Among adults in the United States, alcoholism is the most common cause of clinically apparent chronic pancreatitis, while cystic fibrosis is the most frequent cause in children. In up to 25% of adults in the United States with chronic pancreatitis, the cause is not known. That is, they are labeled as idiopathic chronic pancreatitis. Recent investigations have indicated that up to 15% of patients with idiopathic pancreatitis may have pancreatitis due to genetic defects (Table 1).
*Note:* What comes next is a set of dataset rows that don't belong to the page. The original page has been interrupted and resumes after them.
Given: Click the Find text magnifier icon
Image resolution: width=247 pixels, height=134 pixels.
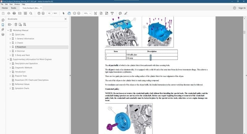Looking at the screenshot, I should pos(31,13).
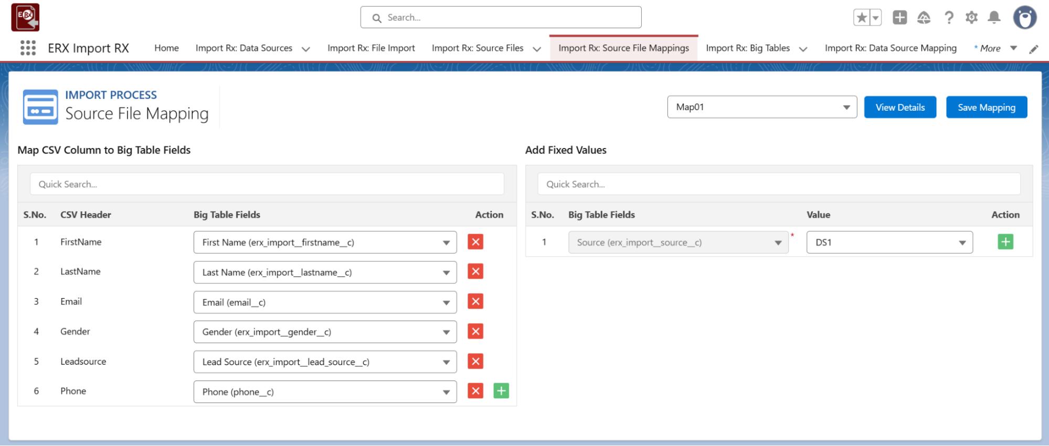Delete the Phone mapping row
Image resolution: width=1049 pixels, height=446 pixels.
pyautogui.click(x=475, y=391)
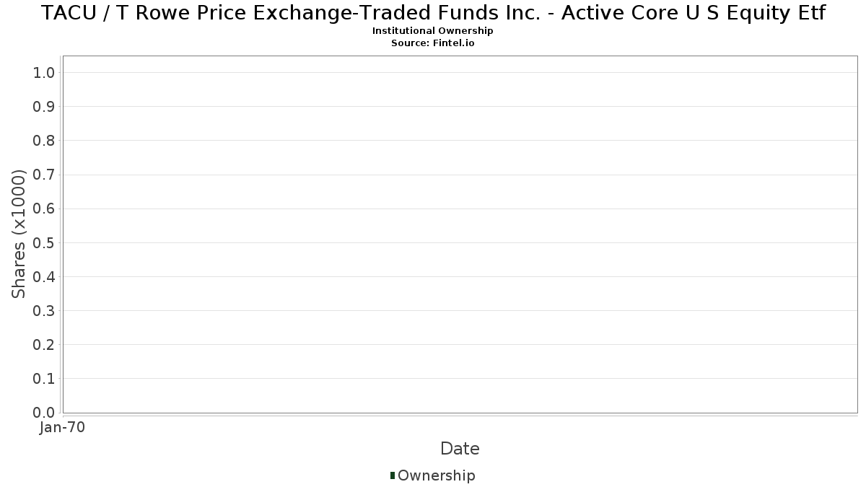
Task: Click the Shares (x1000) y-axis title
Action: tap(19, 234)
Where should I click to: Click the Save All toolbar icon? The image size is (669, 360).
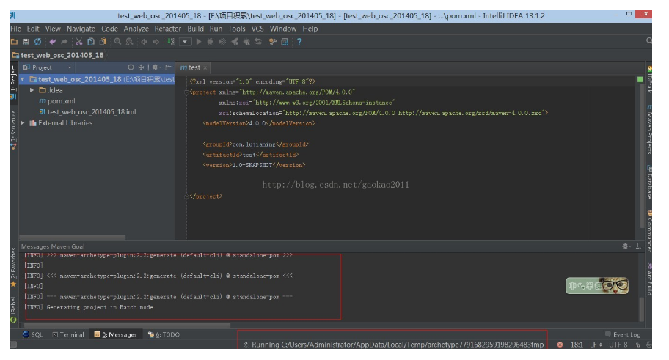click(25, 41)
Table 1 Chronic Pancreatitis and Pancreatic Exocrine Insufficiency:

TIGAR-O Classification System

1. Toxic-metabolic 

- Alcoholic

- Tobacco smoking

- Hypercalcemia

- Hyperlipidemia

- Chronic renal failure

- Medications—phenacetin abuse

- Toxins—organotin compounds (e.g., DBTC)

2. Idiopathic

- Early onset

- Late onset

- Tropical

3. Genetic

- Hereditary pancreatitis

- Cationic trypsinogen

- CFTR mutations

- SPINK1 mutations

4. Autoimmune

- Isolated autoimmune CP

- Autoimmune CP associated with

- Sjögren's syndrome

- Inflammatory bowel disease

- Primary biliary cirrhosis

5. Recurrent and severe acute pancreatitis

- Postnecrotic (severe acute pancreatitis) 

- Recurrent acute pancreatitis

- Vascular diseases/ischemia

- Postirradiation

6. Obstructive  

- Pancreas divisum

- Sphincter of Oddi disorders (controversial)

- Duct obstruction (e.g., tumor)

- Preampullary duodenal wall cysts

- Posttraumatic pancreatic duct scars


Whitcomb and associates studied several large families with hereditary chronic pancreatitis and were able to identify a genetic defect that affects the gene encoding for trypsinogen. Several additional defects of this gene have also been described. The defect allows trypsinogen to be resistant to the effect of trypsin inhibitor, become spontaneously activated, and to remain activated. It is hypothesized that this continual activation of digestive enzymes within the gland leads to acute injury and, finally, chronic pancreatitis. This group of investigators has also reported that a second form of hereditary chronic pancreatitis tends to present later, has a female predominance, and frequently leads to chronic pancreatitis.